### Data excerpts

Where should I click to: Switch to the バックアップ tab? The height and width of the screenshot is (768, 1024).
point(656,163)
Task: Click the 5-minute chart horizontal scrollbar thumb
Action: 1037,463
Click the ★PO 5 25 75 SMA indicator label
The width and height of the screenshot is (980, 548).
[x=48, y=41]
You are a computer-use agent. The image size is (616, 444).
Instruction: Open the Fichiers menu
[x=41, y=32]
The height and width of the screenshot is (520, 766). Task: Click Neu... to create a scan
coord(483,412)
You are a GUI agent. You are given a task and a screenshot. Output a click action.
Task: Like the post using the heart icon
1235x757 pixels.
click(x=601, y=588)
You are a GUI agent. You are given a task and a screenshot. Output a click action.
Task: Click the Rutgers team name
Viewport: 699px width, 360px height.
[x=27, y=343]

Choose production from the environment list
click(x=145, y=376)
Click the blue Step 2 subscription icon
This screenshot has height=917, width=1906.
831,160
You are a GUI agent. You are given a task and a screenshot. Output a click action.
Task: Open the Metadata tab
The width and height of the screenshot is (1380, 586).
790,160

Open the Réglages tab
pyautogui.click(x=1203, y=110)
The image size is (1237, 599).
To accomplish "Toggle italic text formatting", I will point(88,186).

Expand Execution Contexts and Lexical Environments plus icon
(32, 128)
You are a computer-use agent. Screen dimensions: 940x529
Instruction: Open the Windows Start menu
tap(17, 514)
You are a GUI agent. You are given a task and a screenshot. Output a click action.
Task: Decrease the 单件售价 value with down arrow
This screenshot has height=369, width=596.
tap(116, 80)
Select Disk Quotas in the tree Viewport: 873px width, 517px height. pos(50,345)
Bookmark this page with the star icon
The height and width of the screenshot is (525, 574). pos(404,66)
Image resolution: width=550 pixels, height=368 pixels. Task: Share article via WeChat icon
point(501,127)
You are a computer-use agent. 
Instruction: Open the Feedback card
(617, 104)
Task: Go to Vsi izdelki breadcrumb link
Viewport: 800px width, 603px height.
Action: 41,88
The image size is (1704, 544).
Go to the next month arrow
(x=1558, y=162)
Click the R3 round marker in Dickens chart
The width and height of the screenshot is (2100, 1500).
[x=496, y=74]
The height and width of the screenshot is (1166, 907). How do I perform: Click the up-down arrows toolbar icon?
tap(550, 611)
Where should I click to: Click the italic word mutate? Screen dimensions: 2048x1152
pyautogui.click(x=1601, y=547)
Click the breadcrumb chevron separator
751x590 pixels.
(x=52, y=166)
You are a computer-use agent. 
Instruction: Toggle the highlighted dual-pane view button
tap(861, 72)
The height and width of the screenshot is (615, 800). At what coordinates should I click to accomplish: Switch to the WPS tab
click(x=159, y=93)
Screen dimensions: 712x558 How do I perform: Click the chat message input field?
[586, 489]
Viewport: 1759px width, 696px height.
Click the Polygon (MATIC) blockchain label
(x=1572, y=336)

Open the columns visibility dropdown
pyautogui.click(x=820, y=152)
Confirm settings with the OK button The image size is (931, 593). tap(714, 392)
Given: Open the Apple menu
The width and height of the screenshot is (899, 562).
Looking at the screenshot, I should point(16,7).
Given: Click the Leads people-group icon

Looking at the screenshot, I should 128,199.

### Task statement
Every entry is to be printed exactly as given.

### Response to this exercise
Where should I click to: Switch to the バックアップ tab? The height and width of the screenshot is (768, 1024).
point(656,163)
Task: Click the 5-minute chart horizontal scrollbar thumb
Action: 1037,463
Click the ★PO 5 25 75 SMA indicator label
The width and height of the screenshot is (980, 548).
[x=48, y=41]
You are a computer-use agent. The image size is (616, 444).
Instruction: Open the Fichiers menu
[x=41, y=32]
The height and width of the screenshot is (520, 766). Task: Click Neu... to create a scan
coord(483,412)
You are a GUI agent. You are given a task and a screenshot. Output a click action.
Task: Like the post using the heart icon
1235x757 pixels.
click(x=601, y=588)
You are a GUI agent. You are given a task and a screenshot. Output a click action.
Task: Click the Rutgers team name
Viewport: 699px width, 360px height.
[x=27, y=343]

Choose production from the environment list
click(x=145, y=376)
Click the blue Step 2 subscription icon
This screenshot has height=917, width=1906.
831,160
You are a GUI agent. You are given a task and a screenshot. Output a click action.
Task: Open the Metadata tab
The width and height of the screenshot is (1380, 586).
790,160

Open the Réglages tab
pyautogui.click(x=1203, y=110)
The image size is (1237, 599).
To accomplish "Toggle italic text formatting", I will point(88,186).

Expand Execution Contexts and Lexical Environments plus icon
(32, 128)
You are a computer-use agent. Screen dimensions: 940x529
Instruction: Open the Windows Start menu
tap(17, 514)
You are a GUI agent. You are given a task and a screenshot. Output a click action.
Task: Decrease the 单件售价 value with down arrow
This screenshot has height=369, width=596.
tap(116, 80)
Select Disk Quotas in the tree Viewport: 873px width, 517px height. pos(50,345)
Bookmark this page with the star icon
The height and width of the screenshot is (525, 574). pos(404,66)
Image resolution: width=550 pixels, height=368 pixels. Task: Share article via WeChat icon
point(501,127)
You are a computer-use agent. 
Instruction: Open the Feedback card
(617, 104)
Task: Go to Vsi izdelki breadcrumb link
Viewport: 800px width, 603px height.
Action: 41,88
The image size is (1704, 544).
Go to the next month arrow
(x=1558, y=162)
Click the R3 round marker in Dickens chart
The width and height of the screenshot is (2100, 1500).
[x=496, y=74]
The height and width of the screenshot is (1166, 907). How do I perform: Click the up-down arrows toolbar icon?
tap(550, 611)
Where should I click to: Click the italic word mutate? Screen dimensions: 2048x1152
pyautogui.click(x=1601, y=547)
Click the breadcrumb chevron separator
751x590 pixels.
(x=52, y=166)
You are a computer-use agent. 
Instruction: Toggle the highlighted dual-pane view button
tap(861, 72)
The height and width of the screenshot is (615, 800). At what coordinates should I click to accomplish: Switch to the WPS tab
click(x=159, y=93)
Screen dimensions: 712x558 How do I perform: Click the chat message input field?
[586, 489]
Viewport: 1759px width, 696px height.
Click the Polygon (MATIC) blockchain label
(x=1572, y=336)

Open the columns visibility dropdown
pyautogui.click(x=820, y=152)
Confirm settings with the OK button The image size is (931, 593). tap(714, 392)
Given: Open the Apple menu
The width and height of the screenshot is (899, 562).
Looking at the screenshot, I should point(16,7).
Given: Click the Leads people-group icon

Looking at the screenshot, I should 128,199.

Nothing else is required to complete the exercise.